Assigned task 1
In the golf notes, at which club was Dan Strasser once club champion?
Assigned task 2
Continue the golf notes from where they end.

Excerpt provided
————
Wednesday, April 29, 2009

Notes on Golf

Bill's Story:

Tournament play began in earnest for me on April 17 and 18. My friend Dan Strasser invited me to play on his team in the "Brookside Swat" on the 17th at Brookside Golf and Country Club in Columbus. Dan can really golf his ball as he once was club champion at Brookside. I never pass up an opportunity to play this old-fashioned tree-lined gem. It is chock full of interesting severe dogleg holes requiring precise shotmaking and patient course management. There are also several back-breaking par 4s where middle-distance hitting players like myself are forced to wear out the face of their three woods(metals?) on their second shots.
————
Given records

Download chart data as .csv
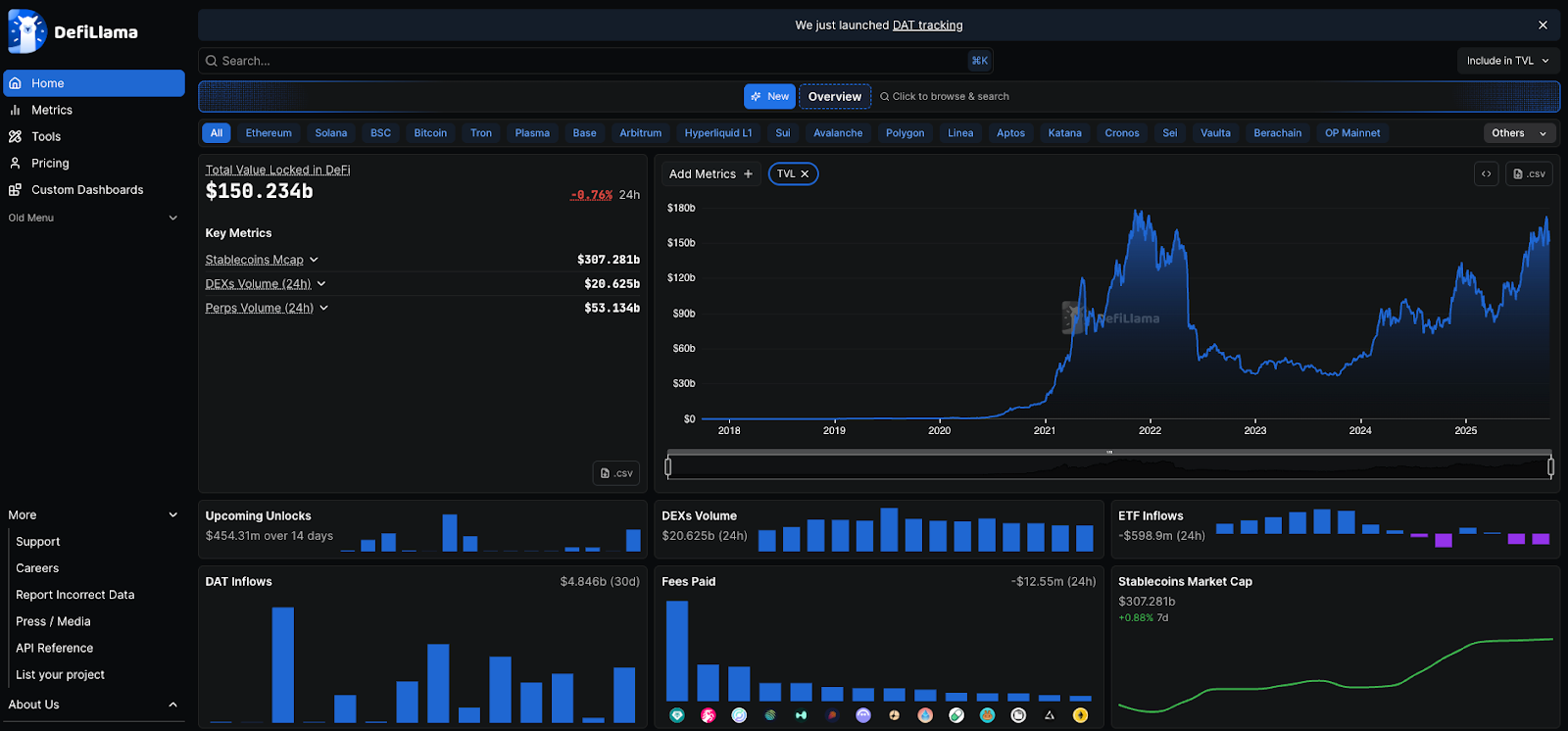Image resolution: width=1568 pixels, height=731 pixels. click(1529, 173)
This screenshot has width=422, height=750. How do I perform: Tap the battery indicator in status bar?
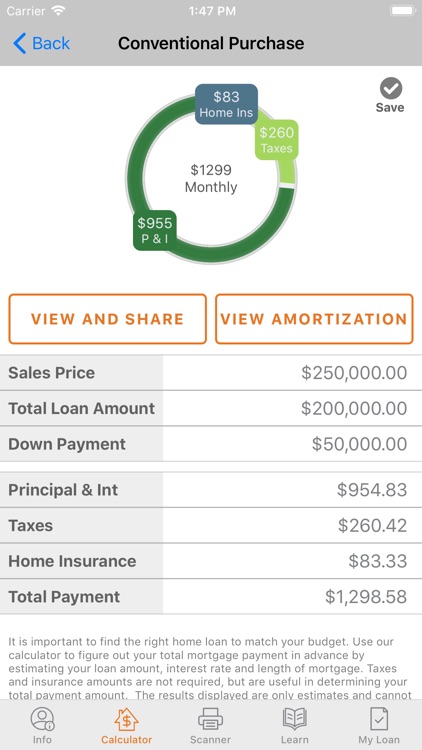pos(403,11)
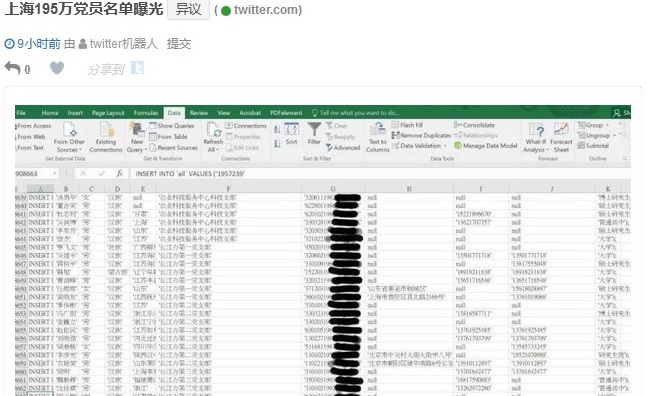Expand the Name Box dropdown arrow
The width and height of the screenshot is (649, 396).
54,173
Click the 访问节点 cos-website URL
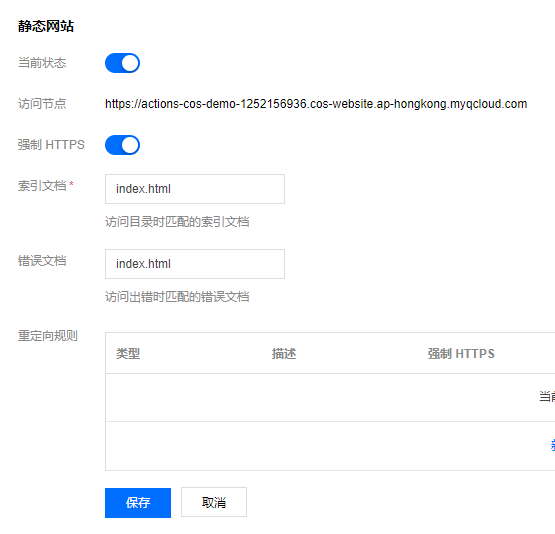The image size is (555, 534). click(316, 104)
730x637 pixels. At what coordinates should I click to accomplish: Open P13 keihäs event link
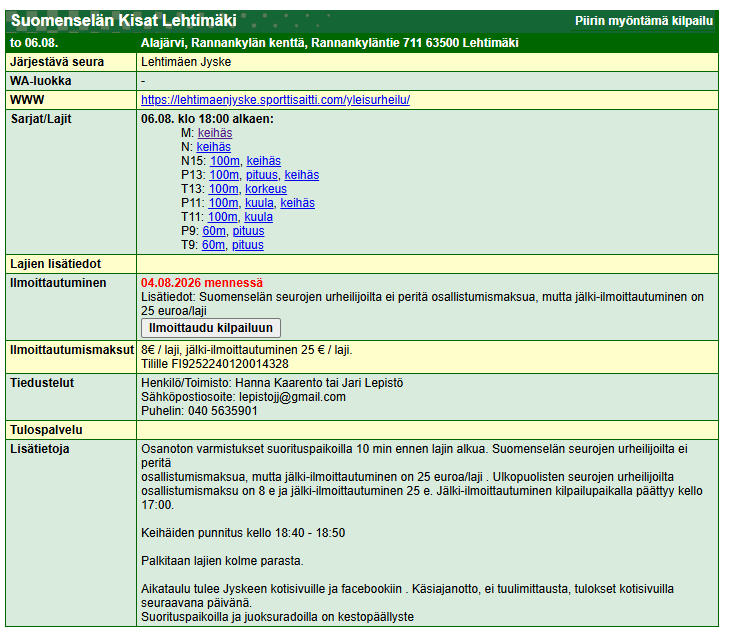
————
Answer section 1
Brookside Golf and Country Club in Columbus.

Answer section 2
The format for the competition was 16 five man teams counting the team's two best gross scores on each hole. Play for everyone under 60 was from the 7150 yard tips. Having become a sextogenarian last October, I was able to play from the more manageable blue tees at about 6650 yards. Nineteen local pros and many talented local amateurs were scattered among the teams. Dan recruited New Zealand native Ken Collett, a titanic hitter who serves as pro at Darby Creek Golf Course in Marysville. Our team also featured T.J. Brudzinski, a former assistant pro at Brookside, who subsequently regained his amateur status. T.J. has won a bevy of local amateur events. Frankly, with my 8 handicap having to play scratch, I was a little out of my class. As it always does in these things, it came down to putting. T.J. played brilliantly tee to green but converted only a couple of his birdie opportunities. Ken wowed us with his awesome driving, but he had several near-misses with the flat stick too. I made 11 pars (and a few helped our gross) but no birdies. Our team finished two over while the winning team came in at nine under.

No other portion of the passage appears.